Skip all pictures; return exactly the lines from the one containing "Enter fullscreen chart with expand icon" through the end of the data.

RECORDS TO PROCESS Start Marker

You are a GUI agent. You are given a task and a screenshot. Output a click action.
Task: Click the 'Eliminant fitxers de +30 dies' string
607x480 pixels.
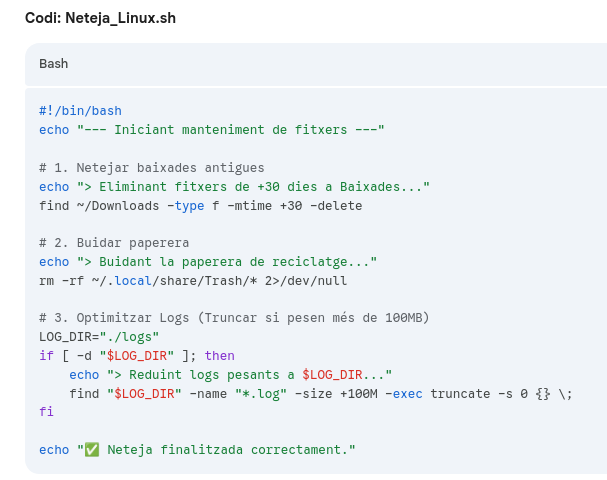point(253,187)
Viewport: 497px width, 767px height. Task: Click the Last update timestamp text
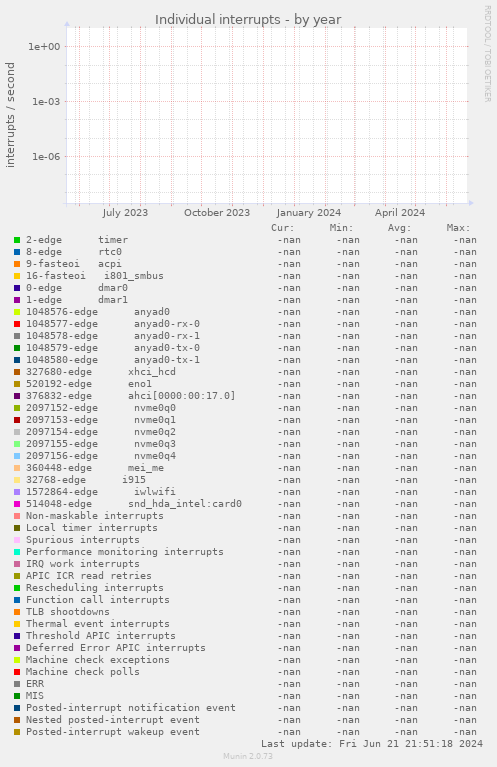tap(372, 744)
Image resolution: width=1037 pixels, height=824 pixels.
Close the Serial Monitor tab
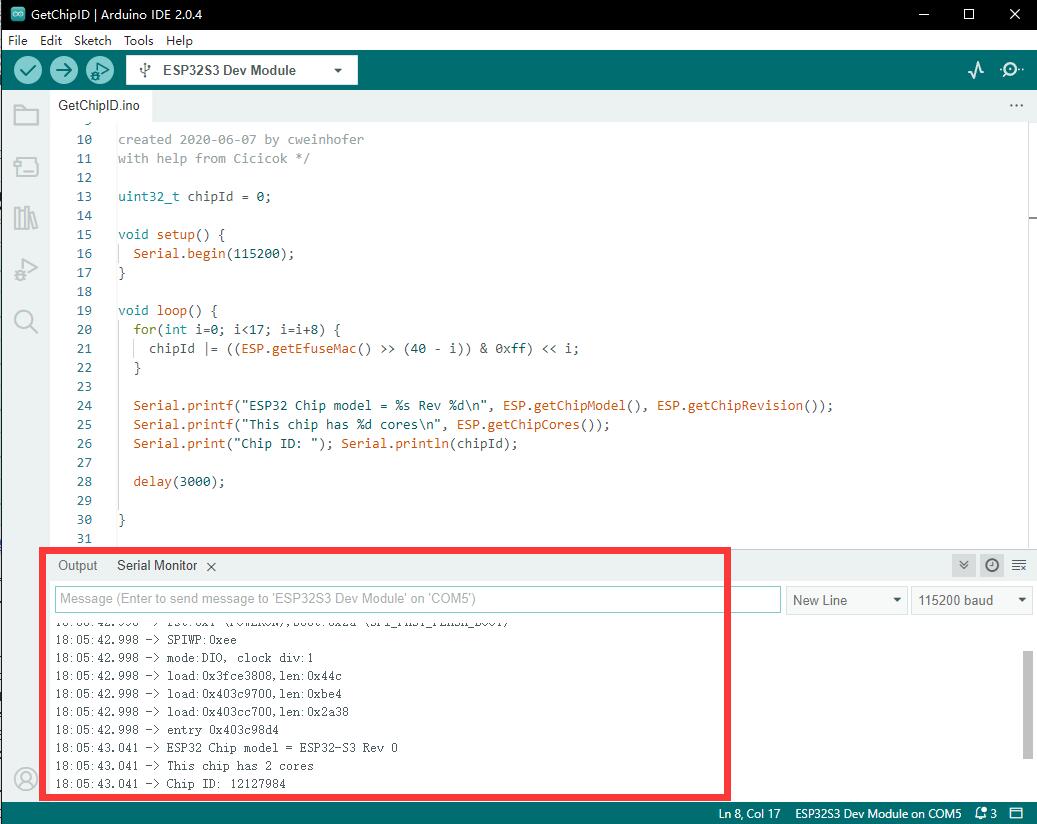[x=211, y=567]
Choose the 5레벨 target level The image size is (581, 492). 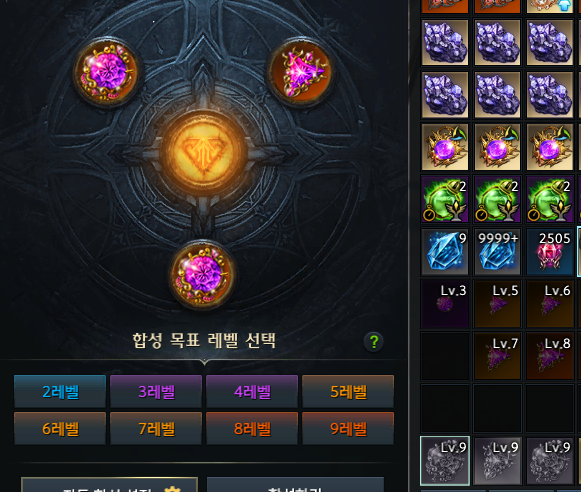[x=348, y=391]
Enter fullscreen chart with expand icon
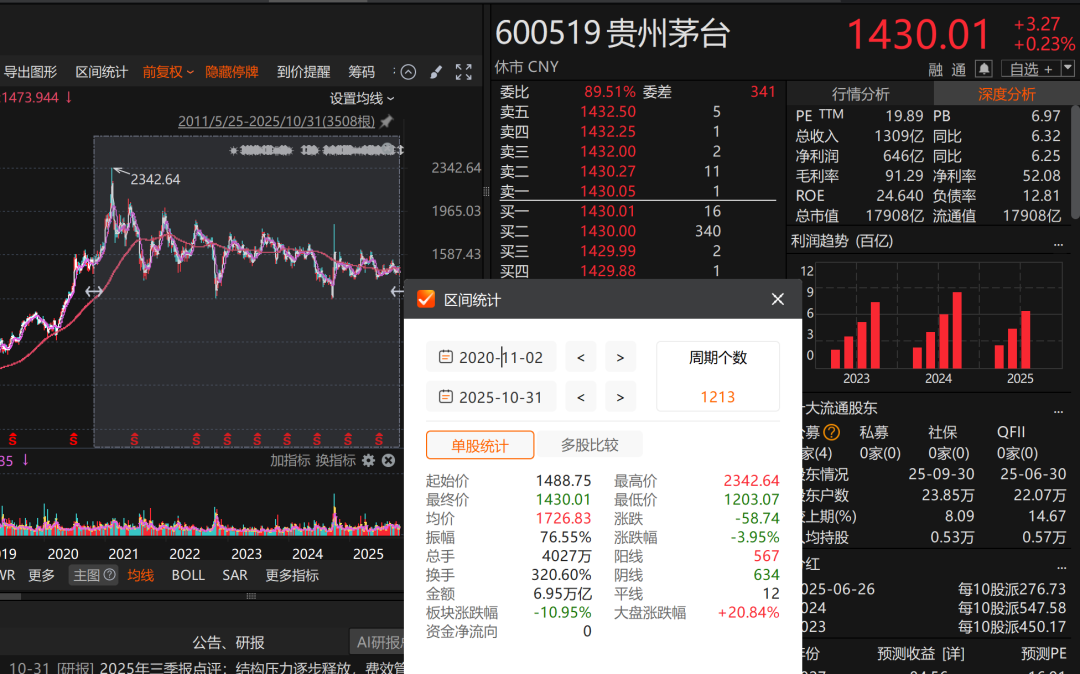 [x=464, y=72]
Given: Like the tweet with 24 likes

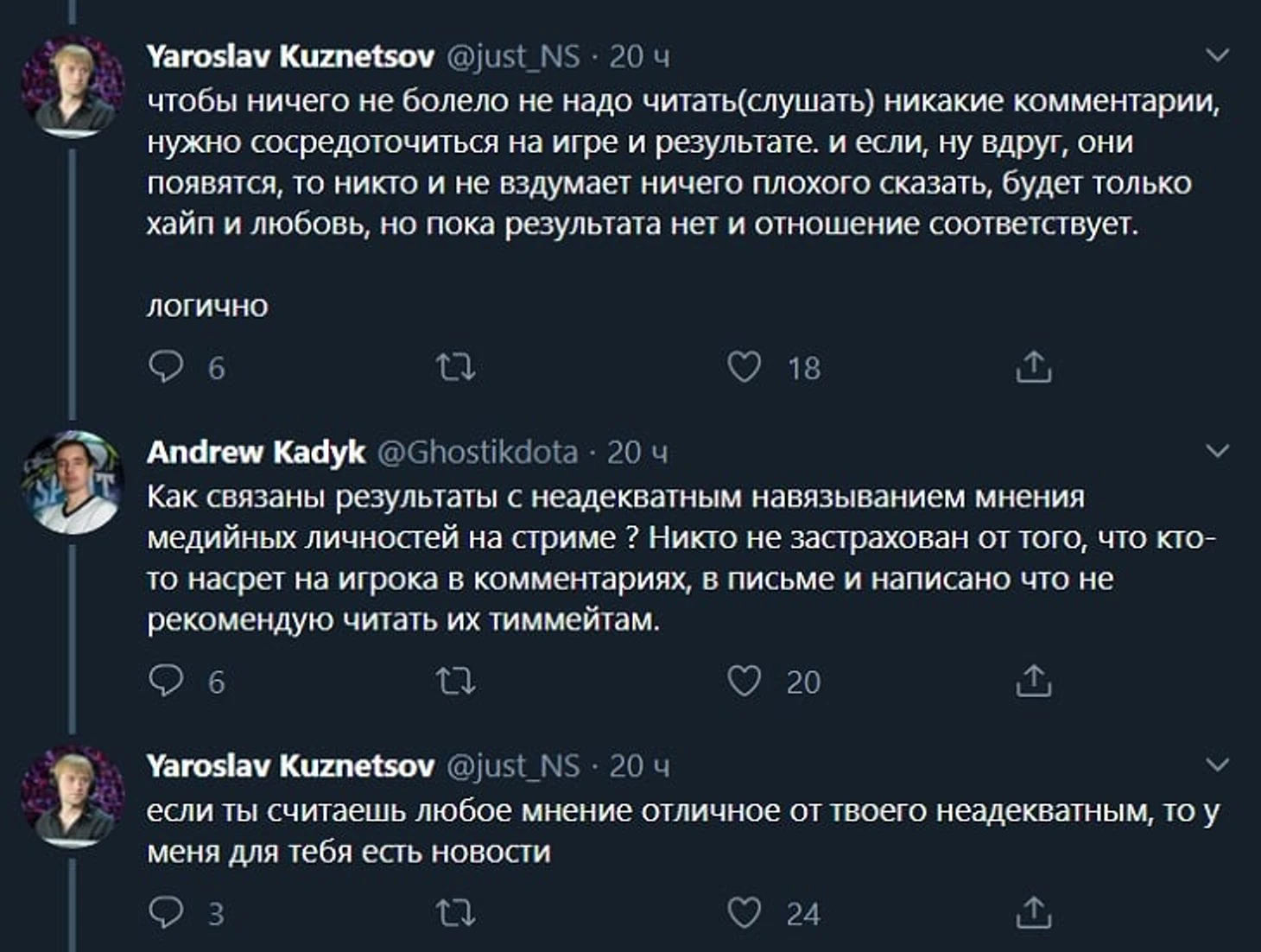Looking at the screenshot, I should (x=744, y=912).
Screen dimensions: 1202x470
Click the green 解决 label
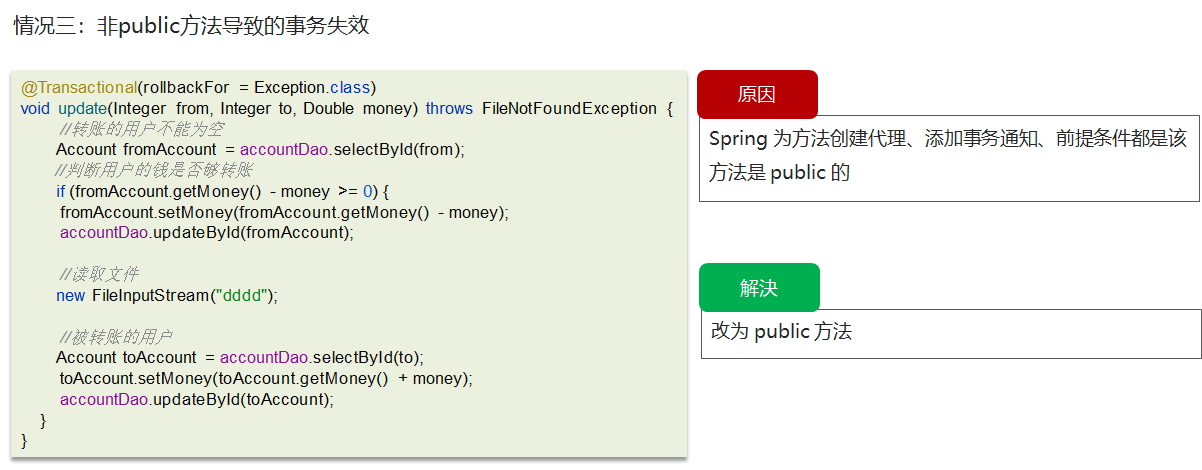759,288
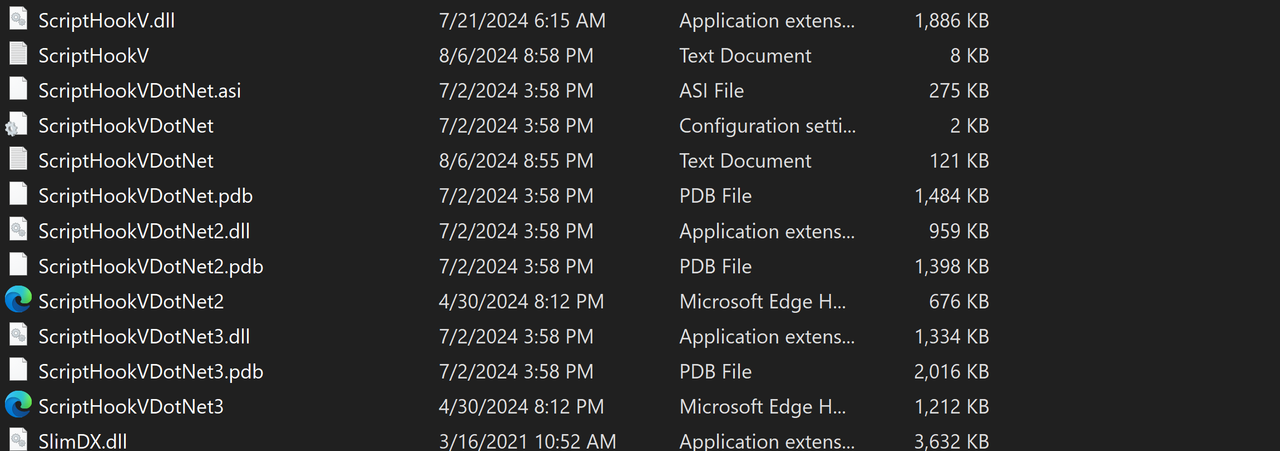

RECORDS TO PROCESS End Marker

→ **WORKED SOLUTION**:
Enter fullscreen chart with expand icon
 [x=464, y=72]
Given: Like the tweet with 24 likes

Looking at the screenshot, I should (x=744, y=912).
Screen dimensions: 1202x470
Click the green 解决 label
759,288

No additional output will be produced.